---- Provided material
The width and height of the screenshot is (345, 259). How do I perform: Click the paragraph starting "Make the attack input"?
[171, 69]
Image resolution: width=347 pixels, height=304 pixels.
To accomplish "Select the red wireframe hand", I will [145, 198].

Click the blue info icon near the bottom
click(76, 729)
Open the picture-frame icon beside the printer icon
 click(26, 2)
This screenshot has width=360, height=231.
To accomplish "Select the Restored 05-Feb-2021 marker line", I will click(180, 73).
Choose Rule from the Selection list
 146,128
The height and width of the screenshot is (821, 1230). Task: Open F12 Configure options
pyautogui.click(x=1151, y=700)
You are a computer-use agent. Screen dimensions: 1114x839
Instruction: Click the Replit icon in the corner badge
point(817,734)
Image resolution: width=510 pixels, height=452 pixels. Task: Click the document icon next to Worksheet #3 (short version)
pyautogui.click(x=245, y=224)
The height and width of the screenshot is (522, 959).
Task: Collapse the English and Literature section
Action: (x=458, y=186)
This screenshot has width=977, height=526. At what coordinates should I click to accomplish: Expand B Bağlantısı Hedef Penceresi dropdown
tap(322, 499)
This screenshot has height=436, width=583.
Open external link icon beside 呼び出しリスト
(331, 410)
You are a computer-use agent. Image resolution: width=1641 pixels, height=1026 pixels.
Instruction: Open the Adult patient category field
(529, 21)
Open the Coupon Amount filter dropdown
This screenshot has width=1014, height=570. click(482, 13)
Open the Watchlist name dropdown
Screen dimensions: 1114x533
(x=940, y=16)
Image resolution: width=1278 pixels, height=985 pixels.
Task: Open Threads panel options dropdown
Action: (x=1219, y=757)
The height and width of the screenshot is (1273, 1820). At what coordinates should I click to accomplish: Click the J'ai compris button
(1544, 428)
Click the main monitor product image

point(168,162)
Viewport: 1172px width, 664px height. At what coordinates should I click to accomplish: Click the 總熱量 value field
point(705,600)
--------
## Work to complete
Reproduce every item above verbatim, changing nothing.

## Reply to the exercise
The width and height of the screenshot is (345, 259). How do I perform: Click the paragraph starting "Make the attack input"?
[171, 69]
Image resolution: width=347 pixels, height=304 pixels.
To accomplish "Select the red wireframe hand", I will [145, 198].

Click the blue info icon near the bottom
click(76, 729)
Open the picture-frame icon beside the printer icon
 click(26, 2)
This screenshot has width=360, height=231.
To accomplish "Select the Restored 05-Feb-2021 marker line", I will click(180, 73).
Choose Rule from the Selection list
 146,128
The height and width of the screenshot is (821, 1230). Task: Open F12 Configure options
pyautogui.click(x=1151, y=700)
You are a computer-use agent. Screen dimensions: 1114x839
Instruction: Click the Replit icon in the corner badge
point(817,734)
Image resolution: width=510 pixels, height=452 pixels. Task: Click the document icon next to Worksheet #3 (short version)
pyautogui.click(x=245, y=224)
The height and width of the screenshot is (522, 959).
Task: Collapse the English and Literature section
Action: (x=458, y=186)
This screenshot has width=977, height=526. At what coordinates should I click to accomplish: Expand B Bağlantısı Hedef Penceresi dropdown
tap(322, 499)
This screenshot has height=436, width=583.
Open external link icon beside 呼び出しリスト
(331, 410)
You are a computer-use agent. Image resolution: width=1641 pixels, height=1026 pixels.
Instruction: Open the Adult patient category field
(529, 21)
Open the Coupon Amount filter dropdown
This screenshot has width=1014, height=570. click(482, 13)
Open the Watchlist name dropdown
Screen dimensions: 1114x533
(x=940, y=16)
Image resolution: width=1278 pixels, height=985 pixels.
Task: Open Threads panel options dropdown
Action: (x=1219, y=757)
The height and width of the screenshot is (1273, 1820). At what coordinates should I click to accomplish: Click the J'ai compris button
(1544, 428)
Click the main monitor product image

point(168,162)
Viewport: 1172px width, 664px height. At what coordinates should I click to accomplish: Click the 總熱量 value field
point(705,600)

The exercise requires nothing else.